Now she raised her head and met his eye. “We show ourselves only to those who are about to die.”
He was silent, frowning, while she looked on. Her gaze was steady, calm, and sad.
“I meant to cause you no pain, Lord Owen,” she said. A soft breeze sent ripples through her hair. “Bid your world farewell: a finer world awaits you; a world which lacks no joy.”
“You have told me nothing I did not foresee. The soldier is a fool who thinks to live forever. I suppose if I do not fire upon the flagship . . . ?”
“There are enemies lurking in the woods below. The result is much the same.”
“Indeed.” He turned and put the weapon to his shoulder. “Again I thank you, madam. Now that no hope torments me, my mind is put to rest. I am resolved.”
“Wait! I beg you, wait!” She stepped forward suddenly, and put her hands on his weapon. He caught her one wrist with a hard grasp, and stared angrily at her.

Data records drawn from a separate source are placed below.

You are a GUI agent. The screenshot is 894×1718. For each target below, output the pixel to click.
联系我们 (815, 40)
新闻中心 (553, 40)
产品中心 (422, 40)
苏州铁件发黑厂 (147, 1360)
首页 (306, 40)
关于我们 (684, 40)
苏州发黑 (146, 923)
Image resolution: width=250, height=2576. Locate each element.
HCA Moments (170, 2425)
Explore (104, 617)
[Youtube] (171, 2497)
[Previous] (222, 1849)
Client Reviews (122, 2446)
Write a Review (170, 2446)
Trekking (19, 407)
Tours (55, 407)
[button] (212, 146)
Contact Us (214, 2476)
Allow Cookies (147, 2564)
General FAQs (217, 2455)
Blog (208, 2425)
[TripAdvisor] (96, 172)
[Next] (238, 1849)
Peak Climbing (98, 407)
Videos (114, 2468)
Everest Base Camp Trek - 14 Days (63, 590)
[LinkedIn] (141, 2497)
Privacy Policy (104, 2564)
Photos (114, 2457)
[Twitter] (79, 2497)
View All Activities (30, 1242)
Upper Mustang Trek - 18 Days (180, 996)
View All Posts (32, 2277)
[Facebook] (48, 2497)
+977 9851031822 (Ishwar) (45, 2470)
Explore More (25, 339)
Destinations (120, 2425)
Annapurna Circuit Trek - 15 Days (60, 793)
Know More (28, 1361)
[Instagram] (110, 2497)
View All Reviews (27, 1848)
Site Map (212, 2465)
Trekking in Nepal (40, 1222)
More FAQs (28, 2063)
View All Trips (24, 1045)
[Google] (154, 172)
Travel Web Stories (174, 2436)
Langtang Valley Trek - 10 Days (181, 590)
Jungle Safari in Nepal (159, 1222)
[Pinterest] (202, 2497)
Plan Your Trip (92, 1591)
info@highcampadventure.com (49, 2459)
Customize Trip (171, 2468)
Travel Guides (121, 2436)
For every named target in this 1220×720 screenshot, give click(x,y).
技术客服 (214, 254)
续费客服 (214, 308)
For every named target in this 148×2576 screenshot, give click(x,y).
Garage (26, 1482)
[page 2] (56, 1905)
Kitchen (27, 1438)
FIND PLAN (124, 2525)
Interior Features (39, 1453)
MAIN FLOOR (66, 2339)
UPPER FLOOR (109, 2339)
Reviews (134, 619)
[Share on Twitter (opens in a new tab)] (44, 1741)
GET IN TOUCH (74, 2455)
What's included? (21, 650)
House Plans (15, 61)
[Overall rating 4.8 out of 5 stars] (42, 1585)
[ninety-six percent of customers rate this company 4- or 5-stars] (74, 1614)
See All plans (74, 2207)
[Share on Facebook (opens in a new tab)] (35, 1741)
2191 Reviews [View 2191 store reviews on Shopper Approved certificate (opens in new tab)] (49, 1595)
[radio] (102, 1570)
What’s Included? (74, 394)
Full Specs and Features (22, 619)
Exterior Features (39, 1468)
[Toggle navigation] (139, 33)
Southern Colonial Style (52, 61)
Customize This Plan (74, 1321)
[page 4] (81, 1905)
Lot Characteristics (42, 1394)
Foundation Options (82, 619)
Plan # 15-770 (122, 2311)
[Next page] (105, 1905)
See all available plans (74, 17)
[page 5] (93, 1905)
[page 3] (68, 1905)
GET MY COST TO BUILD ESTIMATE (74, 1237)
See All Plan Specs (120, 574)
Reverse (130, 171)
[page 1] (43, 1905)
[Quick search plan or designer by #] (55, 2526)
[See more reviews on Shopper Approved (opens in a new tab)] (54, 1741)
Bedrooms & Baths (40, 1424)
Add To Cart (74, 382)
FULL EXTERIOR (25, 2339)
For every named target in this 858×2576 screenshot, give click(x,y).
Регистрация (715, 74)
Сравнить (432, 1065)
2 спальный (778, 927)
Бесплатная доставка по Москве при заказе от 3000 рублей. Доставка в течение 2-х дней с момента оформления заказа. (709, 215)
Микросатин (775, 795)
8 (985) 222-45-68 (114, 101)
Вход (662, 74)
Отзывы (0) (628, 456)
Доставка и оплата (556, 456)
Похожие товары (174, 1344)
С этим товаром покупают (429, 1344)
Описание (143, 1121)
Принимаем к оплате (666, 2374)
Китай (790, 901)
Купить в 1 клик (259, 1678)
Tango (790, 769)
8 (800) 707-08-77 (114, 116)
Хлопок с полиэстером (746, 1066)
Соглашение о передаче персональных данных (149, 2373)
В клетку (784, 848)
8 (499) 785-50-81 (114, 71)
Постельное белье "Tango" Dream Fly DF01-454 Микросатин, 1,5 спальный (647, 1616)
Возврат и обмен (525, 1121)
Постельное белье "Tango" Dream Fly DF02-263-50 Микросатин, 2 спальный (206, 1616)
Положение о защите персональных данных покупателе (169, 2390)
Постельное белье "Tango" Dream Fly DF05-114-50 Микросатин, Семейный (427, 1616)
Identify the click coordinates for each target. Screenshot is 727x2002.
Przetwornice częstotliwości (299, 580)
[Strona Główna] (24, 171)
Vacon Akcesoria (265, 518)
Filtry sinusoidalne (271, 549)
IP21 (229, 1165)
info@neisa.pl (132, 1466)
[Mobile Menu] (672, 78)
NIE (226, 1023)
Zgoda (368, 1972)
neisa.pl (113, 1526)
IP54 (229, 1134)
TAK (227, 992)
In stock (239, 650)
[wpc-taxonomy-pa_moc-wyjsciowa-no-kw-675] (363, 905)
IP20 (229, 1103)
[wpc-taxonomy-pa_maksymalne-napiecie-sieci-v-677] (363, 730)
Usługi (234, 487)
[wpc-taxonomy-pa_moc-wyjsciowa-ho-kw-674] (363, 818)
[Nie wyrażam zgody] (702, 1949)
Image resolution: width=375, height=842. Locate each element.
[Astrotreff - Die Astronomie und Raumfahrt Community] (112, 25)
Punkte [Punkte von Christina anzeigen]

“Why now do you interfere?” he asked. Her skin was soft, untouched by any scar or plague. Since the bombardments, he had not seen many women with unblemished skin.
She put her other hand gently on his rough fingers, and gazed at him with wide eyes. “Set your weapon on its timer,” she said. “And hold my hand and come with me into my land, beyond all history. At the Museum of Man, the arts and sciences of every age are gathered, the bravest of men, the most beautiful of women, the greatest of philosophers, and the most lucid of all poets. Our medicine can restore your vanished youth to you; it is a country of the young, where aging is unknown, and death by accident is undone before it can occur. In the twilight of all time, sorrow is unknown to us, and all those wise and great and glorious enough to join our company have been called up from out of the abyss of history. You will sit in our feast-hall, to eat whatever meats or breads delight you, or drink our sweet and endless wine. A place has been reserved for you, next to the seats of Brian Boru, Alfred the Great, and Charlemagne. We feast and know no lack, we who can change time to restore drained goblets back to fullness, or resurrect the slaughtered beast to roast again. Only for us, the flame of a blown-out candle can be unblown, and brightly burn again.”